Exposed: Labour’s Health Scandals

IN THE general election, New Labour promised things would get better, but they’re getting far worse, particularly in the health service. Here are the facts about Labour’s NHS scandal:

Their manifesto pledge was to cut waiting lists to 100,000 below what they inherited from the Tories by the next election. But waiting lists in England rose by 10,700 in January to 1,118,700, on top of the rise of 36,000 in December.

Health Minister John Denham described the increase as “relatively small”. He is obviously not one of the 53,700 who have waited for more than a year for treatment, or one of the more than 56,000 the National Audit Office (NAO) found whose operations were cancelled on the day they were due.

A UNISON survey of seven counties in the Southern region last year found over 1,100 nursing posts vacant. One consequence of this was shown in early January when managers at Portsmouth hospitals asked patients’ relatives and friends to help nurses on the wards with “washing, shaving and feeding of loved ones”. This was when nurses were working 17-hour shifts to try to cover the staff shortfall.

OLD PEOPLE are dying because of a shortage of kidney specialists, nurses and equipment. The heads of every kidney unit in London have complained to the head of the London NHS that older patient are being refused treatment in favour of those who stand the highest chance of survival.

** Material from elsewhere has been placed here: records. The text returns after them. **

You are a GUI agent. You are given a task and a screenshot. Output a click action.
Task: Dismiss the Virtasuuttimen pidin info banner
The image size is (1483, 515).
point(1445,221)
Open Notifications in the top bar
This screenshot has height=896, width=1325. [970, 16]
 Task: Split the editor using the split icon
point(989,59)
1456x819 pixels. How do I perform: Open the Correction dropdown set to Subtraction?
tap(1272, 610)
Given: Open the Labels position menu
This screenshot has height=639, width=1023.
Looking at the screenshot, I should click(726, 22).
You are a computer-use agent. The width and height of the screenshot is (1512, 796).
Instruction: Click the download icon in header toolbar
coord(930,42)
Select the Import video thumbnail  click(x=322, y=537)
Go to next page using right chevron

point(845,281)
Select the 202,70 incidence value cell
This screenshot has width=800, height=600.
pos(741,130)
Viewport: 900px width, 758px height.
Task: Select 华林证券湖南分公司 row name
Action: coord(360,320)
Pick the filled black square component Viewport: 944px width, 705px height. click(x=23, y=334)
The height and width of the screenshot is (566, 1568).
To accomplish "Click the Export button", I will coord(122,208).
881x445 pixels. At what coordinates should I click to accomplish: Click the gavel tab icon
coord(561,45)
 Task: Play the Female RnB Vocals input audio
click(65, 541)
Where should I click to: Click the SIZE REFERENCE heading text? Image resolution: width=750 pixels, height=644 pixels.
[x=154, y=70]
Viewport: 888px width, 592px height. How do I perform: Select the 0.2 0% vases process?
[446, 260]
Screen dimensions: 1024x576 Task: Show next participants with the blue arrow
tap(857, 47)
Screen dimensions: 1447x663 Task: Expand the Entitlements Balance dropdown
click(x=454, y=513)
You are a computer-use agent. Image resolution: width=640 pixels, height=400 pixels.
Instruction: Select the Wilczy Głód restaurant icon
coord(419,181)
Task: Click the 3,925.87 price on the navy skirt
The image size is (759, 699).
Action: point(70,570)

“Over the years things got better as we got more specialists and equipment and treatment has advanced. But now we are going backwards… 1,000 people on dialysis are dying every year while they wait for a transplant. People are literally living on death row – they are under sentence of death and it is absolutely scandalous.”

President of the Kidney Patients’ Association, Elizabeth Ward

TONY BLAIR made a commitment, subsequently downplayed, to spend an extra 5% a year on the NHS until 2006. This should have taken spending to 8% of GDP, what Blair calls the European Union (EU) average.

But a study by the Office of Health Economics reported in the British Medical Journal (4 March 2000) shows this would still be less than that spent on health care in the EU.

To catch up, the UK needs to spend 9.1% of GDP on health care, an increase of 7.8% a year, not the proposed 5%.

The Socialist Party demands:

  • Immediately spend the £20 billion-£30 billion the NHS needs to catch up with spending in other West European countries.
  • Scrap PFI, end privatisation and make the NHS free at the point of need.
  • Put the NHS under democratic control by health workers, local community and the government.